02 Oct Gene Variants Can Alter Glucose Absorption and Cardiometabolic Risks
MedicalResearch.com Interview with:
Scott David Solomon, MD
Director, Noninvasive Cardiology
Professor, Harvard Medical School
Brigham and Women’s Hospital
MedicalResearch.com: What is the background for this study? What are the main findings?
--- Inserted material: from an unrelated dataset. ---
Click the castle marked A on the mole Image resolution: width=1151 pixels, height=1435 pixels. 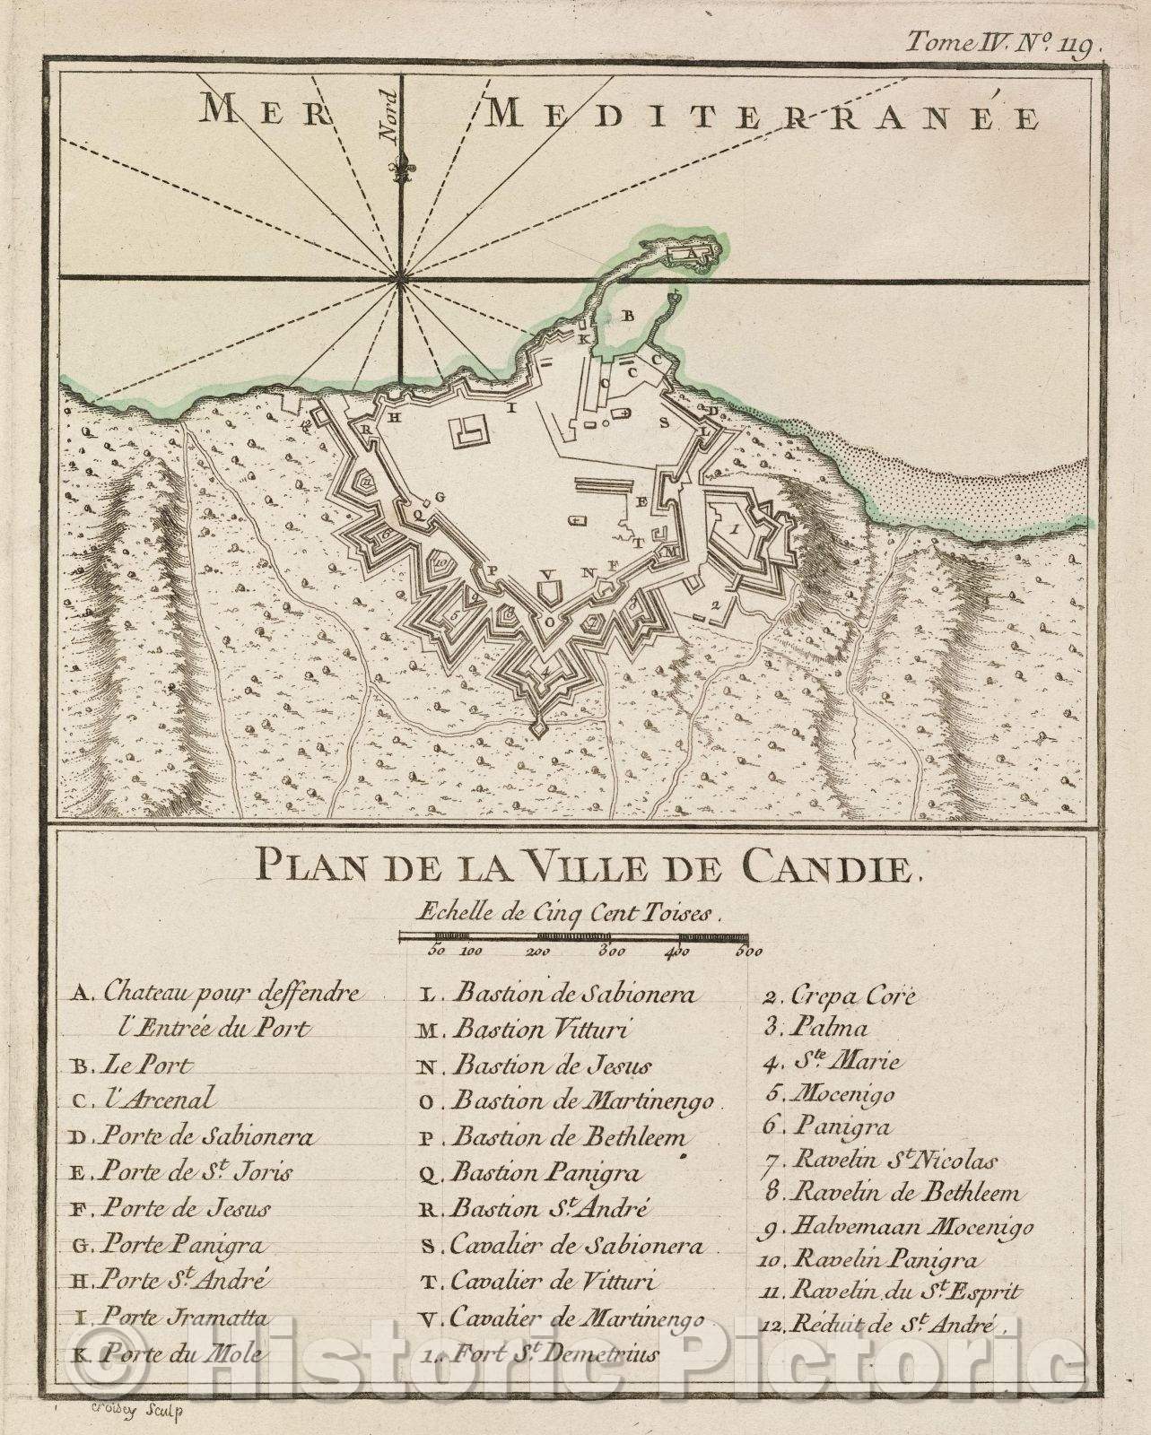(691, 255)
Response: The sodium glucose transport proteins are known to be important in regulating uptake of glucose. SGLT-1 is predominantly located in the gut and is responsible for uptake of glucose and galactose in the small intestine. Individuals born with severe mutations of this gene have severe malabsorption syndrome.
We looked at genetic variants that lead to reduced function of the protein, but not complete loss of function, in a large cohort of individuals in the NIH funded Atherosclerosis Risk in Communities Study. We found that those with mutations in the gene had reduced glucose uptake, as measured by an oral glucose tolerance test, as well as less obesity, diabetes, heart failure and death.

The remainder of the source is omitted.